Acetal Copolymer (Tecaform™)
Tecaform™ is a semi-crystalline thermoplastic offering high strength, stiffness and toughness. Tecaform™ is resistant to hot water, hydrocarbons and solvents, and it possesses good bearing and wear properties. It is available in natural and black grades. Tecaform™ is commonly used as bushings, rollers, wear strips and other applications requiring a combination of strength, low moisture absorption, chemical resistance and dimensional stability.

  • Natural grade is FDA, USDA, NSF and 3A Sanitary compliant.
  • Black grade is FDA compliant.
  • Medical grades available in colors. (see Medical Technology Materials)

Tecaform™ HPV 13 (Delrin® AF blend alternative)
Tecaform™ HPV 13 is a brown homopolymer acetal with an internal PTFE lubricant. Its low coefficient of friction, excellent PV values, toughness, wear resistance, and machinability make it an exceptional material for use in many industrial and military components with moving parts. Additionally, Tecaform™ HPV 13 has superior chemical resistance and flexural fatigue properties, as well as low moisture absorption associated with acetal materials.

  • Complies with FDA regulations 21CFR 177.2470 and 21CFR 177.105 for use in contact with food.

Differences Between Acetal Products

There are two general types of acetal resins available: Acetal homopolymer and acetal copolymers. Each type of acetal has its own set of advantages and disadvantages. Acetal (polyoxymethylene, POM) is a thermoplastic polymer commercialized in the early 1960's. This material is produced through the polymerization of formaldehyde.

ACETAL HOMOPOLYMER resins are currently made by the DuPont Company under the trade name Delrin®. Acetal homopolymers offer the following advantages over acetal copolymers:

Stiffer than acetal copolymers. Higher flexural modulus at room temperature and elevated temperature applications.

  • Higher impact strengths at room temperatures and low temperatures.
  • Tensile strength is approximately 10-15% higher than comparable copolymers.
  • Slightly higher continuous use temperature than copolymer (95°C vs. 90°C).
  • Slightly harder than copolymer acetals, thus giving the homopolymer acetals a lower coefficient of friction.

ACETAL COPOLYMER (Ultraform®, Celcon®) is made by several companies including BASF and Ticona. Acetal copolymers have the following advantages over homopolymer:

  • Improved dimensional stability over comparable homopolymer formulations due to its lower level of crystallinity.
  • Better chemical resistance with high pH (basic) solutions.
  • Lower centerline porosity than homopolymer in extruded shapes.

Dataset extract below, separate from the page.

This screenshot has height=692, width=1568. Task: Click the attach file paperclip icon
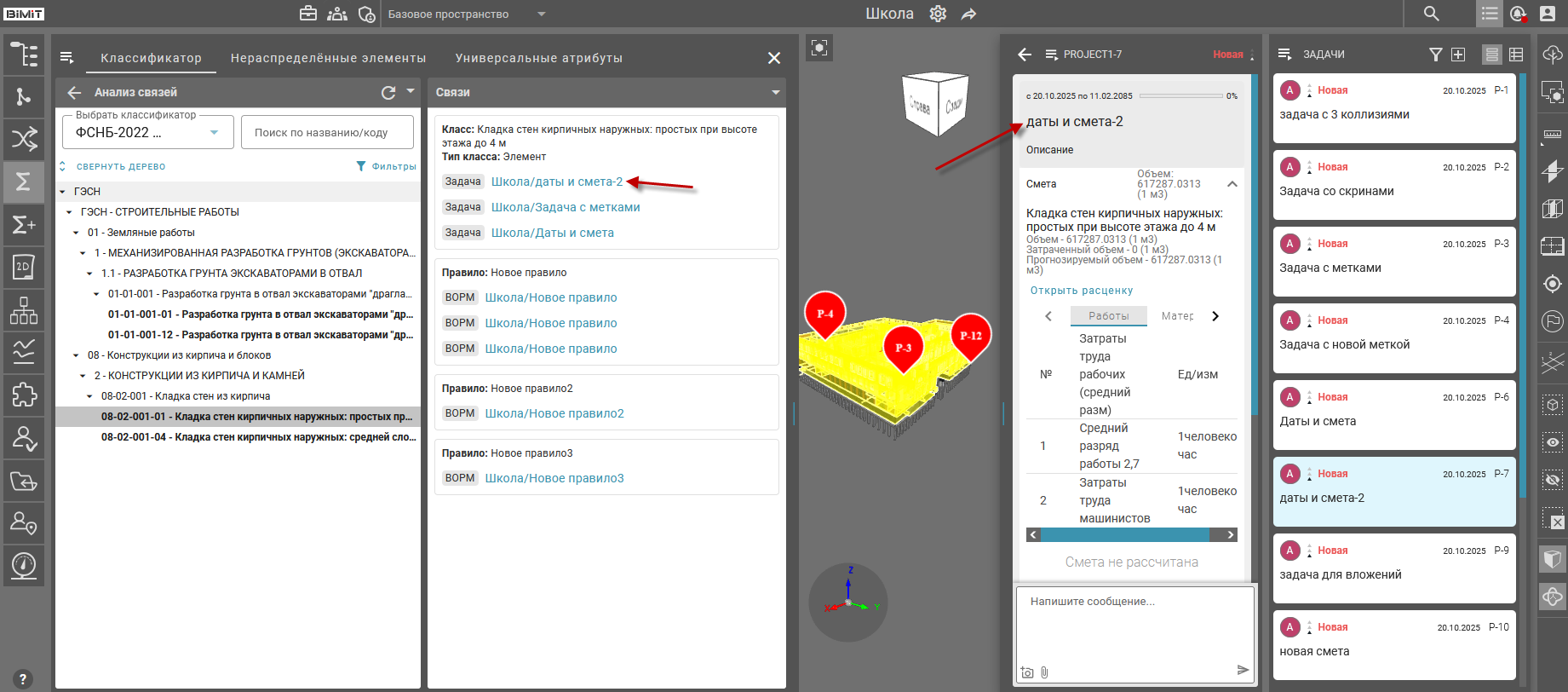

In most cases, acetal homopolymer and copolymer can be interchanged because many material properties are within approximately 10% of each other. Typical physical properties are shown in the accompanying table. Perhaps the most significant difference between homopolymer and copolymer acetal relates to the phenomenon known as centerline porosity. It is most prominent in extruded parts, particularly thick slab and large diameter rod stock. Visually, it is a whiter shaded region around the center portion of a rod, which extends down the entire length. In slab, porosity appears as a line along the center of each cut edge. In some cases, the slab may appear to be laminated or glued together. Excessive centerline porosity is undesirable for the following reasons:

  • Cosmetic - inconsistent color appearance in finished parts.
  • Compromises structural integrity.
  • Present routes for leakage of gas and liquids.
  • Provide areas where the bacteria can grow in food processing applications.

The cause of the porosity is shrinkage. During the extrusion process, the outside skin of the shape cools before the interior region. As the interior material cools, there is a corresponding reduction of volume. Since the overall volume change of the shape is restricted due to the solidified skin, voids form to compensate for the loss of interior volume.